Is Grief's Threat to Wipe Decryption Key Believable?Analysts Say the Gang Is Escalating Rhetoric to Scare Victims
Regarding the recent tactical innovation by the Grief ransomware gang that is threatening to wipe a victim's data and decryption key if the victim engages a ransom negotiator, analysts are calling this a desperate ploy to scare a target into paying the ransom demand.
See Also: 2022 Unit 42 Incident Response Report
"If we see professional negotiator from Recovery Company. We will just destroy the data," Grief said in a statement first uncovered by Bleeping Computer.
Industry watchers believe Grief, Ragnar Locker and the other gangs that adopt this approach are trying to suggest a course of action by their victim that is beneficial to the criminal group and is a solid indicator that some of the defensive measures and actions being used by organizations now are effective.
"If a gang tells you not to seek outside help, it's because it's in their best interests that you don't. And, of course, their best interests are the exact opposite of your best interests. So ignore their threats and get help. Call in incident response professionals and call in law enforcement," says Brett Callow, a threat analyst with Emsisoft.
The Grief gang are threatening to immediately destroy data should their victims call in negotiators. pic.twitter.com/31Vsup3ioB— Brett Callow (@BrettCallow) September 14, 2021
Grief, which is believed to be a rebranded version of the Russia-based Evil Corp, jumped on the bandwagon that Ragnar Locker started rolling earlier this month when it warned potential victims the gang would immediately publicly dump their data if they talked to law enforcement agencies or recovery firms.
Only Good for Grief
Cyber analysts point out that caving to a threat or taking a course of action suggested by a cybercrime operation is not a good idea. But some acknowledge this type of pressure could scare a company with little experience in these areas into obeying.

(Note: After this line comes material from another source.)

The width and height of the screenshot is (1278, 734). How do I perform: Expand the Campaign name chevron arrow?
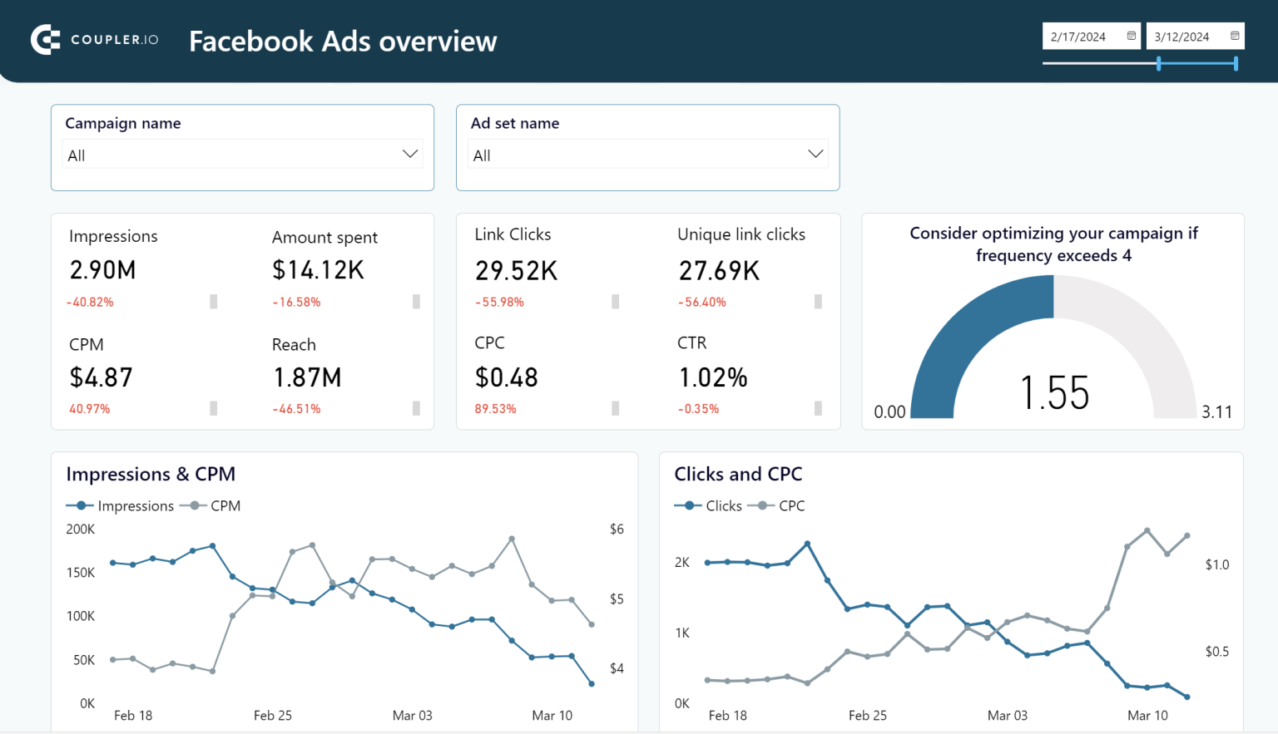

Chris Clements, vice president of solutions architecture at the security firm Cerberus Sentinel, says the tactic is "primarily a strategy to ensure they maximize revenues long term," Clements says. "An inexperienced person at a company [that has been a victim of ransomware] may not know that most gangs will negotiate pricing with their victims at all, much less be skilled in ensuring they can negotiate the lowest rate."
Analysts also point out that the threat to wipe data and the decryption key is a sign ransomware gangs are having a tougher time lately and represents the next step in the process gangs started in late 2020, when they introduced extortion into the calculus a victim had to interpret when hit with ransomware.
"I know ransomware gangs are positioning this as a tough stance, but I tend to think it is more of a reaction to repeatedly losing ground to negotiators and outside organizations. Ransomware groups are not used to the level of scrutiny they are getting from all sides, and it is starting to show," Allan Liska, an intelligence analyst at Recorded Future, tells Information Security Media Group.
The Latest Twist
In Grief's darknet posting, it suggested that by forcing victims to avoid recovery companies, the gang was, in fact, saving them money because all such companies are interested in is making a quick dime off of the attack at the victim's expense.
"It's just a business model where Recovery Company earns its money just because it exists," Grief wrote. "The strategy of Recovery Company is not to pay the requested amount or to solve the case but to stall."
Clements says the gang is likely trying to avoid what it considers to be the time-wasting effort of negotiating. "I'm sure it's aggravating having to hold lengthy conversations with a negotiator that is likely in a time zone 8 to 10 hours behind you."
The fact that Grief and others want their victims to avoid professional help is a sure sign that obtaining such help is very important for any victim.
"Actors know that when professionals get involved (security folks, law enforcement, etc.), they can counsel the victim on how to negotiate and knock down the price, or might even refuse to pay altogether if some alternatives are identified," researchers at the threat intelligence firm Intel 471 told ISMG.
A Big Bluff
Clements says the odds of Grief or another gang following through on its threat to leak data is likely a gambler's bluff.
"I'd be more than willing to call this a bluff by the ransomware operators as it would likely wipe out any financial gains from victims who defy their orders if they followed through with their threats," Clements says.
The Intel 471 researchers agree: "It's about fear, scare tactics and social engineering to up the pressure. From denial-of-service attacks to making calls to customers and partners, etc., attackers hope to prompt panic and push victims over the edge, particularly with threats of further punishment if anyone else gets involved, such as law enforcement."
Clements, however, does see one scenario in which a gang might follow through on its threat. That would be to show the gang "means business," and any money lost would be recouped by others who are scared into complying by this action.